(Data extracted from a collection)
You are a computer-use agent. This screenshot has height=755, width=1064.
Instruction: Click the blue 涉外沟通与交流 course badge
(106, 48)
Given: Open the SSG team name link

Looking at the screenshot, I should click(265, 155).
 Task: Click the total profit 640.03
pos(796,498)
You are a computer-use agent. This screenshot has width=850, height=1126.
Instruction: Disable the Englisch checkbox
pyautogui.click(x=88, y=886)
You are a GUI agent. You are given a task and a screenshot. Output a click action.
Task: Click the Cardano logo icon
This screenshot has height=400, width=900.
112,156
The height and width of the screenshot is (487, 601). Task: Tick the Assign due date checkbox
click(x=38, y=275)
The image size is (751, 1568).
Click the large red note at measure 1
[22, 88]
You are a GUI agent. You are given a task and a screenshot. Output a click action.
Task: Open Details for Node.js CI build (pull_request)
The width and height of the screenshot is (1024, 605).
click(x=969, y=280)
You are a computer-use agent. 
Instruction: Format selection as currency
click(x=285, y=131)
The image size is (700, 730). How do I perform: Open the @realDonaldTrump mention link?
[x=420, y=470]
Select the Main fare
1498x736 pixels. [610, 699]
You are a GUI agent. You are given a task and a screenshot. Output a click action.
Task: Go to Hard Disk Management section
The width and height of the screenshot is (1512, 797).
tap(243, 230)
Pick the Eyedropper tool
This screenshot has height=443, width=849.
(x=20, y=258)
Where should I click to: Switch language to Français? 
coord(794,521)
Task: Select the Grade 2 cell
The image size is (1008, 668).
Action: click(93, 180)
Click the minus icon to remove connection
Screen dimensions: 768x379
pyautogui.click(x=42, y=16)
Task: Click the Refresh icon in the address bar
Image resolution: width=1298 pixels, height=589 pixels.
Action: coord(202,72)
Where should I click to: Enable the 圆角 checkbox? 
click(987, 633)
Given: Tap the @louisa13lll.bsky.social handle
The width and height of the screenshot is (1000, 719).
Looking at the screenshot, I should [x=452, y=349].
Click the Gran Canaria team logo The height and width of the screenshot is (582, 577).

Requirement: Every entry needs to be copied exactly as it was written.

Exercise response:
You are a computer-use agent. This screenshot has height=755, width=1064.
Instruction: Click the blue 涉外沟通与交流 course badge
(106, 48)
Given: Open the SSG team name link

Looking at the screenshot, I should click(265, 155).
 Task: Click the total profit 640.03
pos(796,498)
You are a computer-use agent. This screenshot has width=850, height=1126.
Instruction: Disable the Englisch checkbox
pyautogui.click(x=88, y=886)
You are a GUI agent. You are given a task and a screenshot. Output a click action.
Task: Click the Cardano logo icon
This screenshot has height=400, width=900.
112,156
The height and width of the screenshot is (487, 601). Task: Tick the Assign due date checkbox
click(x=38, y=275)
The image size is (751, 1568).
Click the large red note at measure 1
[22, 88]
You are a GUI agent. You are given a task and a screenshot. Output a click action.
Task: Open Details for Node.js CI build (pull_request)
The width and height of the screenshot is (1024, 605).
click(x=969, y=280)
You are a computer-use agent. 
Instruction: Format selection as currency
click(x=285, y=131)
The image size is (700, 730). How do I perform: Open the @realDonaldTrump mention link?
[x=420, y=470]
Select the Main fare
1498x736 pixels. [610, 699]
You are a GUI agent. You are given a task and a screenshot. Output a click action.
Task: Go to Hard Disk Management section
The width and height of the screenshot is (1512, 797).
tap(243, 230)
Pick the Eyedropper tool
This screenshot has height=443, width=849.
(x=20, y=258)
Where should I click to: Switch language to Français? 
coord(794,521)
Task: Select the Grade 2 cell
The image size is (1008, 668).
Action: click(93, 180)
Click the minus icon to remove connection
Screen dimensions: 768x379
pyautogui.click(x=42, y=16)
Task: Click the Refresh icon in the address bar
Image resolution: width=1298 pixels, height=589 pixels.
Action: coord(202,72)
Where should I click to: Enable the 圆角 checkbox? 
click(987, 633)
Given: Tap the @louisa13lll.bsky.social handle
The width and height of the screenshot is (1000, 719).
Looking at the screenshot, I should [x=452, y=349].
Click the Gran Canaria team logo The height and width of the screenshot is (582, 577).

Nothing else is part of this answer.